==== Data for the task ====

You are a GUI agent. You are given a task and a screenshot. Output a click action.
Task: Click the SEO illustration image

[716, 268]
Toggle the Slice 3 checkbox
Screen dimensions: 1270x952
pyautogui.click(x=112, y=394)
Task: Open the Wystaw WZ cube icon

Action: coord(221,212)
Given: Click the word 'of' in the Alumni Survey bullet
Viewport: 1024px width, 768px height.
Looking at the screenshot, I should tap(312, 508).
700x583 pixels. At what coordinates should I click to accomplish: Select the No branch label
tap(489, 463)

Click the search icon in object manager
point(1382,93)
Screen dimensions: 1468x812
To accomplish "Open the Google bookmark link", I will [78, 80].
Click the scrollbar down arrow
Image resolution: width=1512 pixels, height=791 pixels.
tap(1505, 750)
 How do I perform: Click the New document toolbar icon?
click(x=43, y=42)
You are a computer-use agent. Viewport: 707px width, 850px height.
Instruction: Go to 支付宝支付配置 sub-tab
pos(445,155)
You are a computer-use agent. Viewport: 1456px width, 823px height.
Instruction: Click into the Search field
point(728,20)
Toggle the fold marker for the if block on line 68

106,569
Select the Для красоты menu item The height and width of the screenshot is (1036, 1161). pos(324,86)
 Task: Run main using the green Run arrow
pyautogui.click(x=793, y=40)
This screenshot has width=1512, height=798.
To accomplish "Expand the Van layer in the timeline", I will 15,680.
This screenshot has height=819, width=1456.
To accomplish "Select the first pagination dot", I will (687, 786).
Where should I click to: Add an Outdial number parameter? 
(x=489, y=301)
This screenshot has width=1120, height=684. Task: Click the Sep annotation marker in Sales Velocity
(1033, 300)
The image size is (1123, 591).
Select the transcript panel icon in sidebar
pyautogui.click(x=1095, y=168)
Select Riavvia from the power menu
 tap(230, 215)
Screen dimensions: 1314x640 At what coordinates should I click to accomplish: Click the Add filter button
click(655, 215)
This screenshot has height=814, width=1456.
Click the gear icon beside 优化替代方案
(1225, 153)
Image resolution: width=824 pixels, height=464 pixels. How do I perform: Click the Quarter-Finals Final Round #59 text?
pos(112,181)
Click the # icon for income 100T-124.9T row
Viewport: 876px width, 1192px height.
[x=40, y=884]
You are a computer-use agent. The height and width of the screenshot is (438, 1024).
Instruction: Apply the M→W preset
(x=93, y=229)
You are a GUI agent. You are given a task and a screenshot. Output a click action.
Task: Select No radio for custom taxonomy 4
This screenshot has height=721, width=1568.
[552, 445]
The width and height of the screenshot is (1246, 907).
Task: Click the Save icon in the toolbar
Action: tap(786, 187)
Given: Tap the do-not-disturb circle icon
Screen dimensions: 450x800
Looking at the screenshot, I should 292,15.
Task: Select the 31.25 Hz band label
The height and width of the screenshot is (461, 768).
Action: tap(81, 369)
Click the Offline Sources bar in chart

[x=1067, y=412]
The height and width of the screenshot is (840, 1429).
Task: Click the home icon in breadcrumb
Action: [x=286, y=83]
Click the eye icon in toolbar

====

▸ What you have to do
Reproduce every line of the records above verbatim.

▸ Result of the exercise
You are a GUI agent. You are given a task and a screenshot. Output a click action.
Task: Click the SEO illustration image

[716, 268]
Toggle the Slice 3 checkbox
Screen dimensions: 1270x952
pyautogui.click(x=112, y=394)
Task: Open the Wystaw WZ cube icon

Action: coord(221,212)
Given: Click the word 'of' in the Alumni Survey bullet
Viewport: 1024px width, 768px height.
Looking at the screenshot, I should tap(312, 508).
700x583 pixels. At what coordinates should I click to accomplish: Select the No branch label
tap(489, 463)

Click the search icon in object manager
point(1382,93)
Screen dimensions: 1468x812
To accomplish "Open the Google bookmark link", I will [78, 80].
Click the scrollbar down arrow
Image resolution: width=1512 pixels, height=791 pixels.
tap(1505, 750)
 How do I perform: Click the New document toolbar icon?
click(x=43, y=42)
You are a computer-use agent. Viewport: 707px width, 850px height.
Instruction: Go to 支付宝支付配置 sub-tab
pos(445,155)
You are a computer-use agent. Viewport: 1456px width, 823px height.
Instruction: Click into the Search field
point(728,20)
Toggle the fold marker for the if block on line 68

106,569
Select the Для красоты menu item The height and width of the screenshot is (1036, 1161). pos(324,86)
 Task: Run main using the green Run arrow
pyautogui.click(x=793, y=40)
This screenshot has width=1512, height=798.
To accomplish "Expand the Van layer in the timeline", I will 15,680.
This screenshot has height=819, width=1456.
To accomplish "Select the first pagination dot", I will (687, 786).
Where should I click to: Add an Outdial number parameter? 
(x=489, y=301)
This screenshot has width=1120, height=684. Task: Click the Sep annotation marker in Sales Velocity
(1033, 300)
The image size is (1123, 591).
Select the transcript panel icon in sidebar
pyautogui.click(x=1095, y=168)
Select Riavvia from the power menu
 tap(230, 215)
Screen dimensions: 1314x640 At what coordinates should I click to accomplish: Click the Add filter button
click(655, 215)
This screenshot has height=814, width=1456.
Click the gear icon beside 优化替代方案
(1225, 153)
Image resolution: width=824 pixels, height=464 pixels. How do I perform: Click the Quarter-Finals Final Round #59 text?
pos(112,181)
Click the # icon for income 100T-124.9T row
Viewport: 876px width, 1192px height.
[x=40, y=884]
You are a computer-use agent. The height and width of the screenshot is (438, 1024).
Instruction: Apply the M→W preset
(x=93, y=229)
You are a GUI agent. You are given a task and a screenshot. Output a click action.
Task: Select No radio for custom taxonomy 4
This screenshot has height=721, width=1568.
[552, 445]
The width and height of the screenshot is (1246, 907).
Task: Click the Save icon in the toolbar
Action: tap(786, 187)
Given: Tap the do-not-disturb circle icon
Screen dimensions: 450x800
Looking at the screenshot, I should 292,15.
Task: Select the 31.25 Hz band label
The height and width of the screenshot is (461, 768).
Action: tap(81, 369)
Click the Offline Sources bar in chart

[x=1067, y=412]
The height and width of the screenshot is (840, 1429).
Task: Click the home icon in breadcrumb
Action: [x=286, y=83]
Click the eye icon in toolbar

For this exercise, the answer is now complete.